We standardise training for pilots and doctors. We must do the same for teachers
- Written by The Conversation
Teacher preparation programmes at many of South Africa’s universities are failing to produce graduates with the right skills to tackle the country’s literacy challenges.
Many South African children simply can’t read at their grade level. This means the country must produce world class reading literacy teachers more urgently than ever before. A great teacher of reading can be the first line of defence against a child’s future reading difficulties.
But educators can’t teach what they don’t know. A fourth-year Bachelor of Education student recently told me: “I had to present a lesson on diagraphs and consonant blends … when I realised that I was having a difficult time recalling exactly what a consonant blend was myself.”
There is a chasm between the research knowledge base about reading literacy development and teachers' classroom practices.
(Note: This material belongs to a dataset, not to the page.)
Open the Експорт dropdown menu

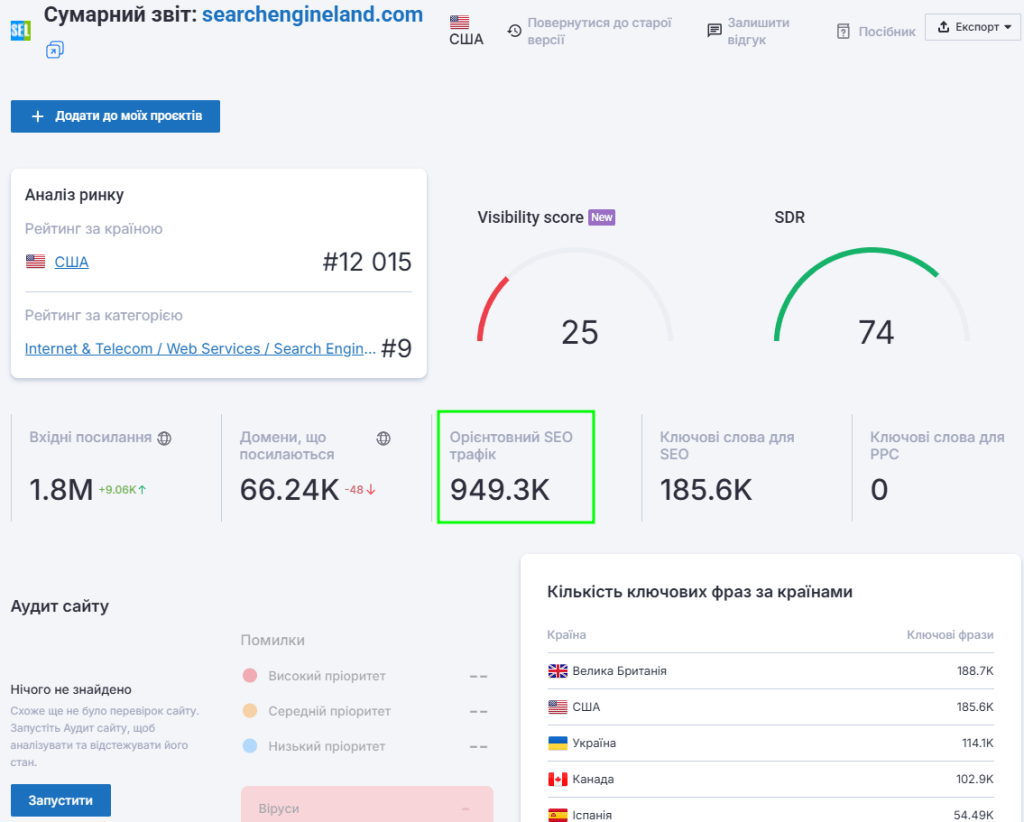tap(972, 27)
Teacher preparation programmes at universities are partly to blame for this divide. Many of these programmes have failed to adequately prepare their candidates to teach reading.
South Africa’s Department of Basic Education reveals in its national reading strategy document that many teachers have an underdeveloped understanding of how to teach literacy, reading and writing. Others don’t know how to teach reading at all, while some know only one method of teaching reading that doesn’t cater to every learners' needs.
Shortfalls in training
Some universities have badly underestimated the demands of competent literacy instruction and the training that’s required. Teacher preparation in reading literacy instruction is often too brief, too shallow or depends too much on ideas that aren’t supported by research. For instance, too few courses focus specifically on the science of reading. Understanding this science equips educators to teach reading literacy better.
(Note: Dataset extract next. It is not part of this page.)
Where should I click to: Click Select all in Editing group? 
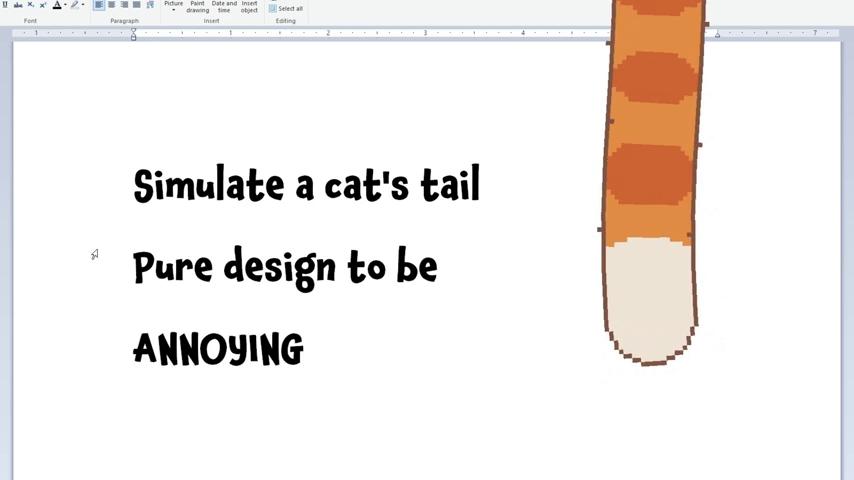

This flies in the face of the stringent training and preparation that is required for other professionals. Pilots, engineers, optometrists and medical doctors must learn concepts, facts and skills to a prescribed level. They conduct their practice under supervision and must pass rigorous entry exams that are standardised across the profession.
There are no such rules or standards to ensure that teachers who instruct children in reading have mastered the relevant knowledge base and acquired the necessary skills. Even within universities that prepare hundreds of teachers every year, there may be no curricular specifications or standards. What a teacher candidate learns depends on their lecturer for a particular module. The lecturer will teach what he or she knows and believes. This means that preparation for teaching reading is often more grounded in ideology than evidence.
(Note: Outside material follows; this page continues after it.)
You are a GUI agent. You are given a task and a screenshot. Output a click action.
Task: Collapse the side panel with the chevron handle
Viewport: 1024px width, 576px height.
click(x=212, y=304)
The academic freedom that lecturers often invoke certainly has a place in teacher education. But professional preparation programmes have a responsibility to teach a defined body of knowledge, skills and abilities that are based on the best research available in the field.
Standardisation is crucial
The Department of Basic Education has identified teacher quality as an area that needs attention. Its policy on the minimum requirements for teacher education defines standards at a generic level for all teacher education qualifications. But what is needed now are far more specific standards that relate to the areas of expertise in which teachers need to specialise - like reading literacy.
There is successful international precedent for this. In the United States, standards for reading professionals have been successfully developed and implemented.
South African teacher preparation institutions differ in their preparation methodologies, teaching approaches and organisational purposes. They should, however, ascribe to a common set of professional reading literacy standards for the benefit of the students they serve. Compliance with these standards would assure the public that individuals who teach in South Africa’s diverse schools are equipped to implement scientifically based and clinically proven reading practices.
Carisma Nel receives funding from European Union Sector Policy Support Programme - Strengthening Foundation Phase Teacher Education.